» The task:
Please return every line of the data below unchanged, leaving out the pictures.

+++ Source records

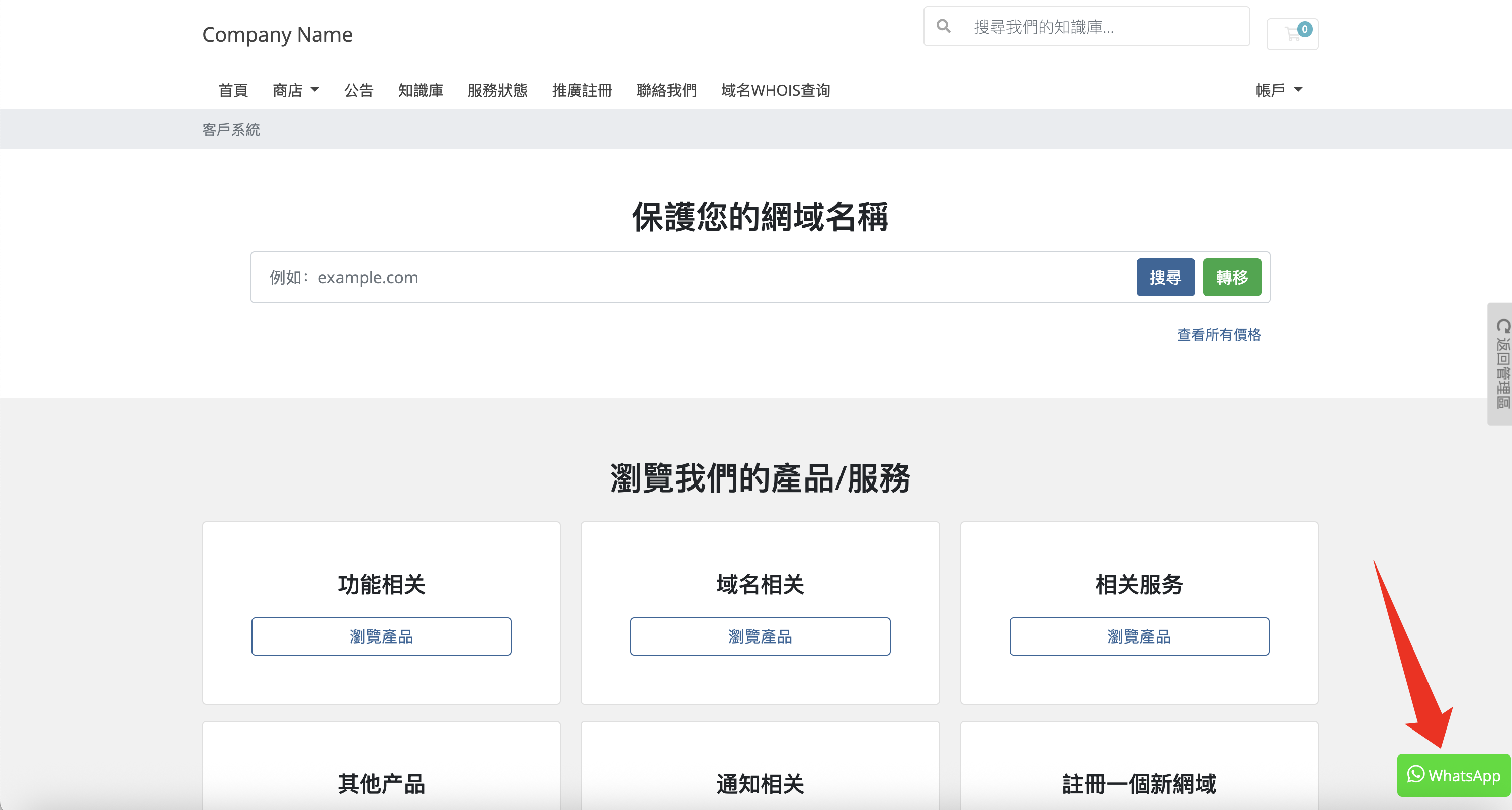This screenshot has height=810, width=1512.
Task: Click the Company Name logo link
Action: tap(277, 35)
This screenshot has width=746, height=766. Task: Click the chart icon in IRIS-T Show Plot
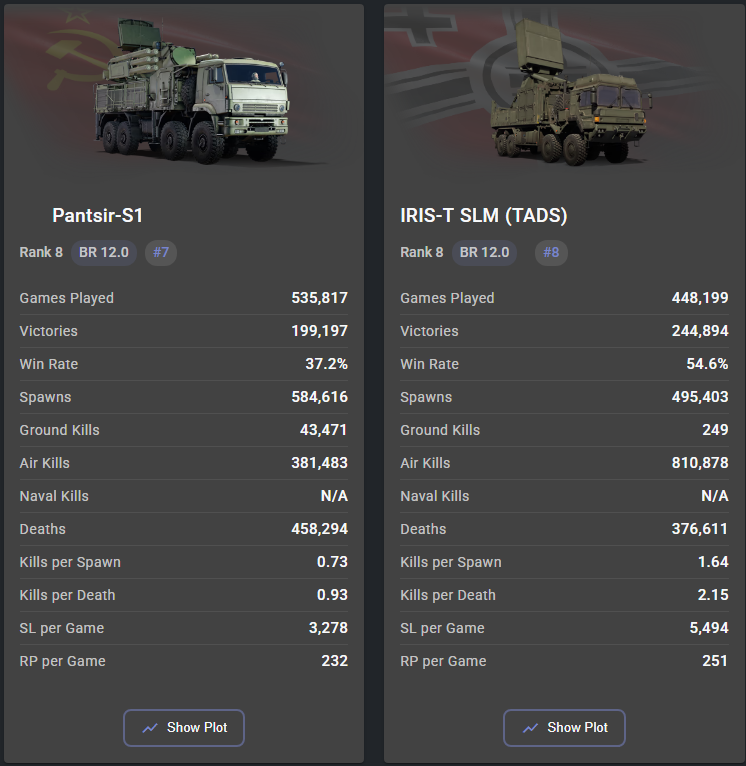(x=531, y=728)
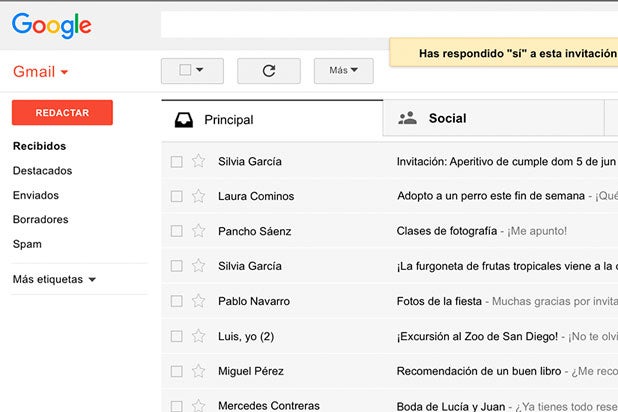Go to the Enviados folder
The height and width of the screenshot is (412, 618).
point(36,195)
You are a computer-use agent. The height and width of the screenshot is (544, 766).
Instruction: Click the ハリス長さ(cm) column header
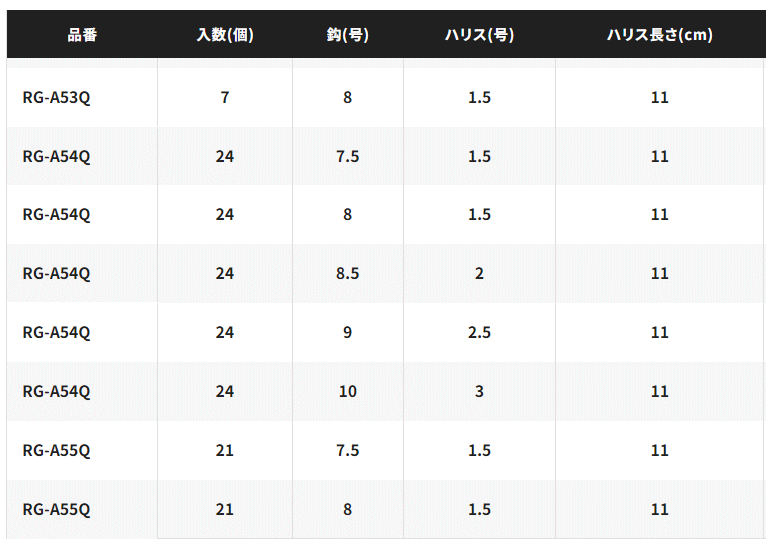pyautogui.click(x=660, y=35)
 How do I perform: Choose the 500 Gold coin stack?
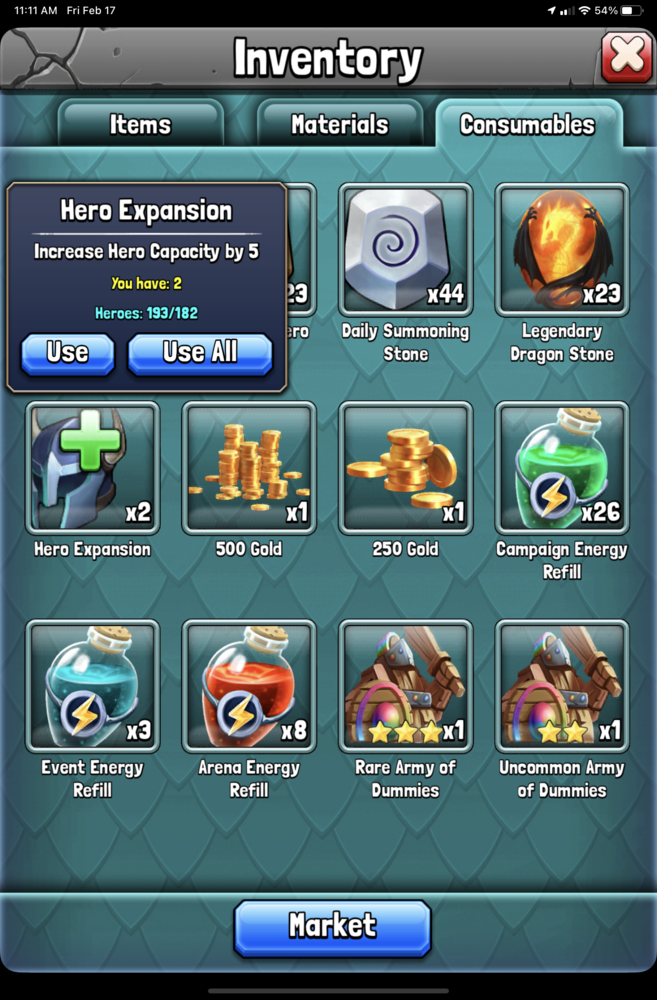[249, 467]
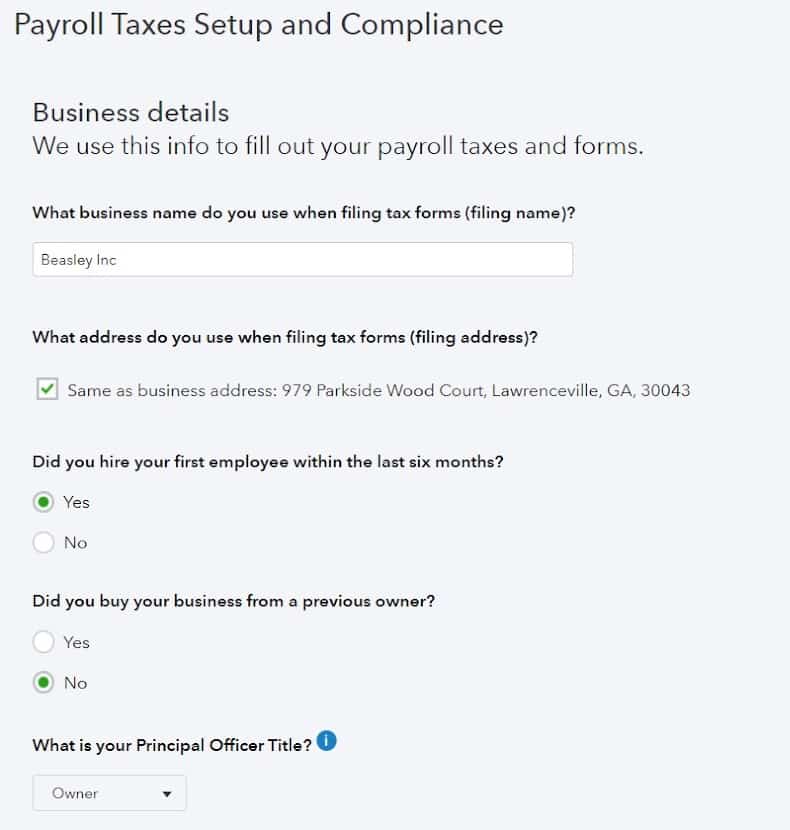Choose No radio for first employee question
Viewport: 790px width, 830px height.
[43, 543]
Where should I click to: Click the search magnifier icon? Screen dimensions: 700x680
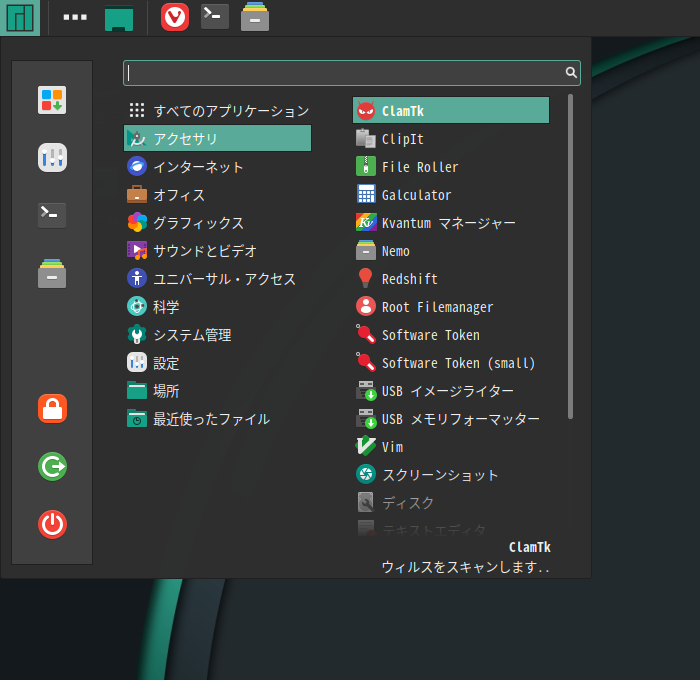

++++++

» Response for this exercise:
This screenshot has height=810, width=1512.
Task: Click the Company Name logo link
Action: tap(277, 35)
This screenshot has width=746, height=766. Task: Click the chart icon in IRIS-T Show Plot
(x=531, y=728)
Go to the Enviados folder
The height and width of the screenshot is (412, 618).
point(36,195)
You are a computer-use agent. The height and width of the screenshot is (544, 766).
Instruction: Click the ハリス長さ(cm) column header
pyautogui.click(x=660, y=35)
 How do I perform: Choose the 500 Gold coin stack?
[249, 467]
Choose No radio for first employee question
Viewport: 790px width, 830px height.
[43, 543]
Where should I click to: Click the search magnifier icon? Screen dimensions: 700x680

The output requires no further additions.